▶ [Directive 1]
From the corporate tax reform paper below, set down the passage between "ALTERNATIVES FOR CORPORATE" and "the last section.", inclusive, word for word.
▶ [Directive 2]
In the corporate tax reform paper below, condense the paragraph beginning "The United States has long had" into a shorter version that keeps its main facts.

ALTERNATIVES FOR CORPORATE TAX REFORM

Alvin C. Warren, Jr.

 

Harvard Law School

This Paper provides an introduction to alternative proposals for fundamental reform of the U.S. corporate income tax. The first section examines integration of the corporate and individual income taxes, which is the reform that has been most widely adopted by our trading partners. The next section discusses other major reform proposals, including cash flow corporate taxation and incentives for certain investments. Conclusions and recommendations are found in the last section.

INTEGRATION OF CORPORATE AND INDIVIDUAL INCOME TAXES

Our discussion of integration is divided into three sections: (a) current U.S. taxation of corporate income and the resulting economic distortions; (b) tax policy issues involved in integration; and (c) economic effects of integration.

U.S. Taxation of Corporate Income

The United States has long had what is usually called a classical income tax system, under which income is taxed to shareholders and to corporations as distinct taxpayers. Taxable income earned by a corporation and then distributed to individual shareholders as a dividend is thus taxed twice, once to the corporation, and once to the shareholder on receipt of the dividend. As a result, the current regime is often characterized as a "double tax" system. The actual U.S. situation is considerably more complex. For example, some income earned through corporate enterprise is taxed only once, at the corporate level, as in the case of corporate taxable income distributed as dividends to exempt shareholders. Other income earned through corporate enterprise is taxed only once, but at the investor level, as in the case of corporate earnings distributed as deductible interest payments to taxable debtholders. Finally, some income earned through corporate enterprise is not taxed in the United States at either the corporate or investor level, as in the case of interest paid to certain foreign and tax-exempt holders of U.S. corporate debt. /1/ As a result, corporate income is sometimes taxed twice in the United States, sometimes once, and sometimes not at all.

▶ [Records supplied]

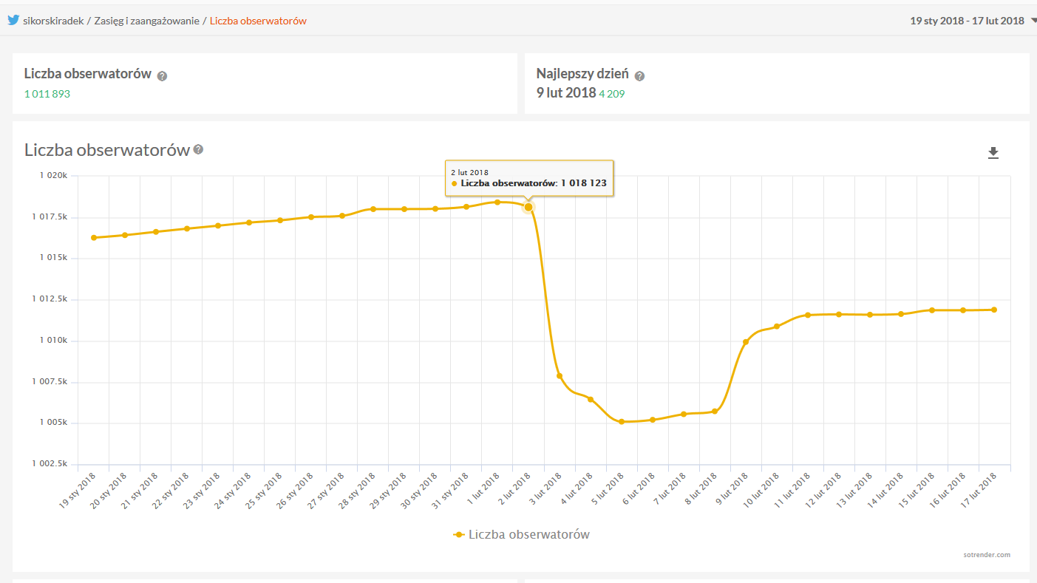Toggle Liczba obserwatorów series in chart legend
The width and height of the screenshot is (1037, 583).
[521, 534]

---

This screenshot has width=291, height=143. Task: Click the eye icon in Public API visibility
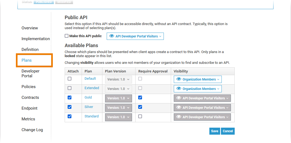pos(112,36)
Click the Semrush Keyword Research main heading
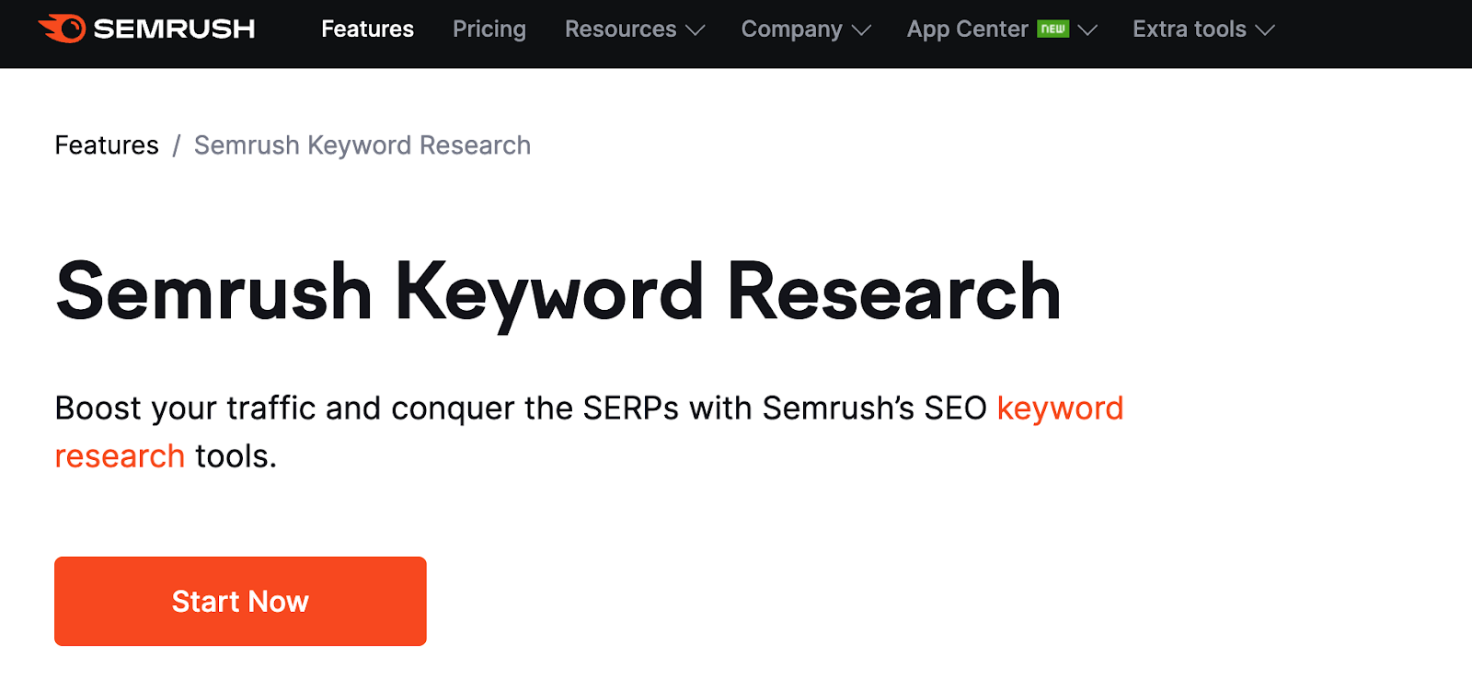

▶ [Written reply 1]
ALTERNATIVES FOR CORPORATE TAX REFORM

Alvin C. Warren, Jr.

 

Harvard Law School

This Paper provides an introduction to alternative proposals for fundamental reform of the U.S. corporate income tax. The first section examines integration of the corporate and individual income taxes, which is the reform that has been most widely adopted by our trading partners. The next section discusses other major reform proposals, including cash flow corporate taxation and incentives for certain investments. Conclusions and recommendations are found in the last section.

▶ [Written reply 2]
The U.S. has a classical income tax system that taxes corporations and shareholders as separate taxpayers. This makes corporate income paid out as dividends taxable twice, which is why it is called a "double tax" system. In practice, the picture is more complex. Dividends paid to exempt shareholders are taxed only at the corporate level. Earnings paid as deductible interest to taxable debtholders are taxed only at the investor level. Interest paid to certain foreign and tax-exempt holders of U.S. corporate debt is not taxed in the U.S. at either level. Corporate income is therefore taxed twice, once, or not at all.